Begin Data section
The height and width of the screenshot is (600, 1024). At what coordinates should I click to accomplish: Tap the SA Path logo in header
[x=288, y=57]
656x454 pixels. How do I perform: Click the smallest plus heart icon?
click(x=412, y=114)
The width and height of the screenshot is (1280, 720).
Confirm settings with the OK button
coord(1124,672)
End Data section
Begin Data section
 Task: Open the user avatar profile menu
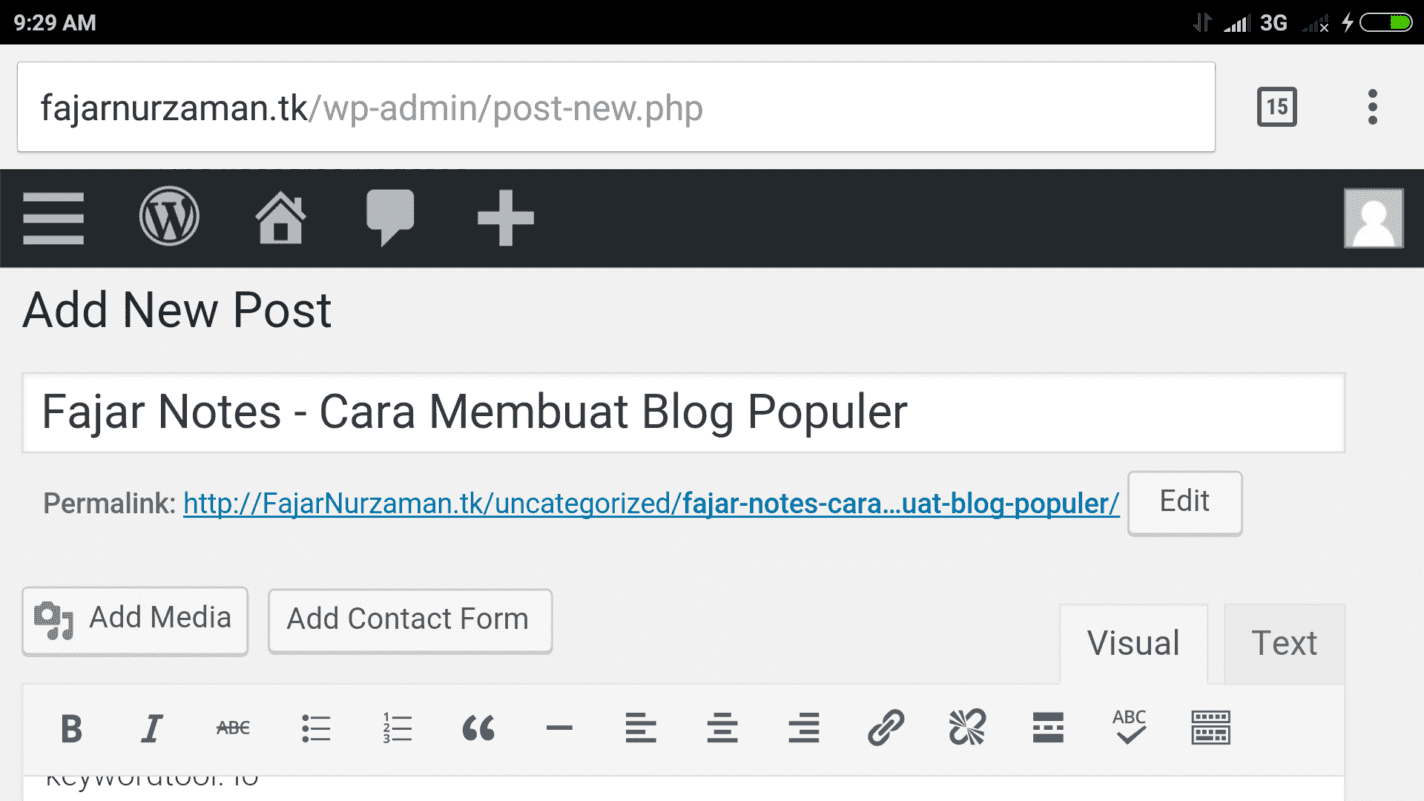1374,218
End Data section
Begin Data section
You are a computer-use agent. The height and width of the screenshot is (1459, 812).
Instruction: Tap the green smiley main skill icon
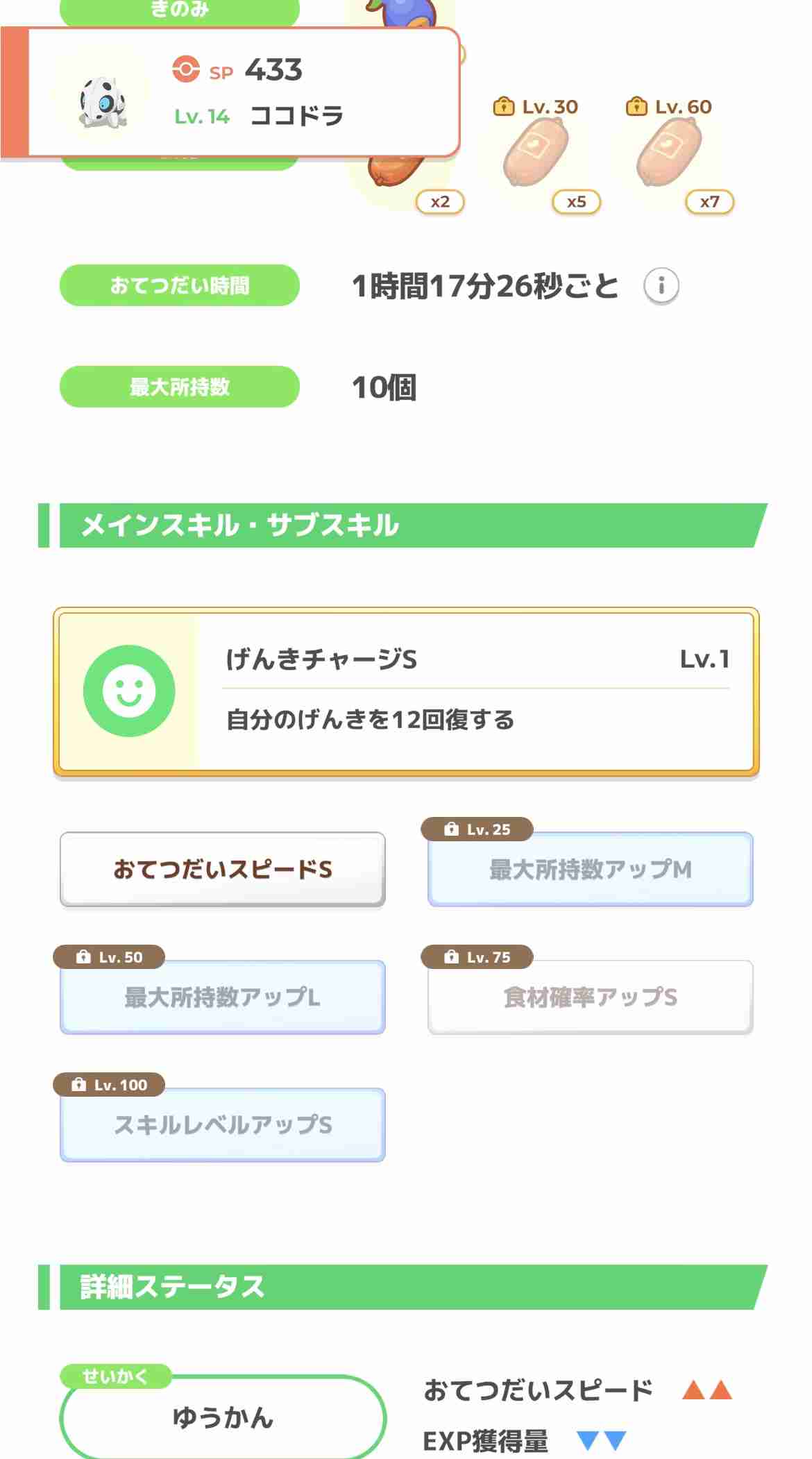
End Data section
▸ **Job**
Arrange the lines of the listing above as a Markdown table with the columns Row and Line, starting at the line that contains "The width and" and ending at the line that contains "coord(1124,672)", with both of those lines included. Number each row, and leave out any blank lines.

▸ **Exercise response**
| Row | Line |
|---|---|
| 1 | The width and height of the screenshot is (1280, 720). |
| 2 | Confirm settings with the OK button |
| 3 | coord(1124,672) |